Analysis on variation trend of summer precipitation in Henan
province during the recent 40 years
WANG Xinwei1,PING Fan2,JI Xingjie3,LI Mengxia4,LIU Xiaoying1
1. Henan Provincial Meteorological Service Center, Zhengzhou 450003; 2. Laboratory of Cloud-Precipitation Physics and Severe Storms
(LACS), Institute of Atmospheric Physics, Chinese Academy of Sciences, Beijing 100029; 3. Henan Climate Center,
Zhengzhou 450003; 4. Henan Institute of Meteorological Science, Zhengzhou 450003
Based on data at 111 basic meteorological stations in Henan province from 1971 to 2010, the spatial and temporal characteristics of summer precipitation events were analyzed. The results show that in the last four decades, the amount of summer rainfall in Henan province is increasing. The contribution level of each precipitation events for summer rainfall rate is in the following order: light rain, moderate rain, heavy rain and rainstorm. The contribution of light rain and moderate rain to summer precipitation is decreasing, while the contribution of heavy rain and rainstorm is increasing. In most regions, the amount of precipitation increases while the days of rainstorm decreases, indicating the more frequent of extreme precipitation events. Wavelet analysis shows that the precipitation, precipitation intensity and the number of days of heavy precipitation all have the oscillation period of 2-3a, and the cycles of precipitation and rain days are consistent. In order to explore the causes of precipitation change, in this paper we conducted an atmospheric circulation field synthetic analysis for the drought and flood years, respectively.
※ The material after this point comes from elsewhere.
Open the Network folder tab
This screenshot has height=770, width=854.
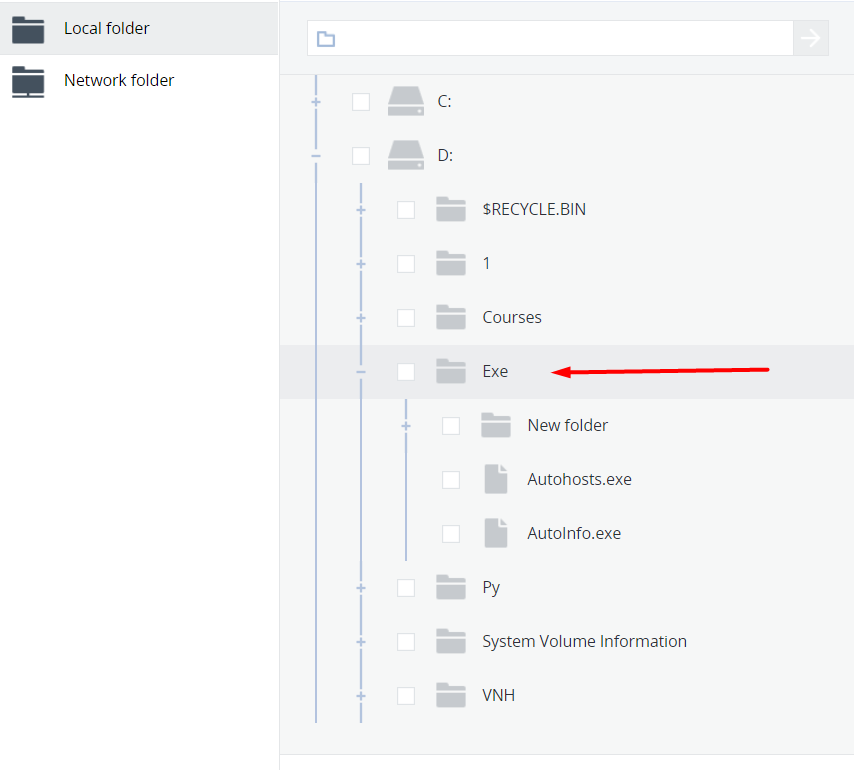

Analysis shows that in drought years, the positive anomaly was in most regions of the east of 100°E at 500 hPa level, and most part of Henan province were located in the descending-motion zone. Therefore, water vapor is difficult to transport to Henan province. On the contrary, the negative anomaly and frequent short-wave activity were found in most regions in the east of 110°E during flood years. The region of the west of 110°E during flood years was controlled by the high pressure ridges, and the southerly wind in lower level carried the warm moist flow from the Bay of Bengal to Henan. Therefore, the strong convection and sufficient water vapor are beneficial to precipitation.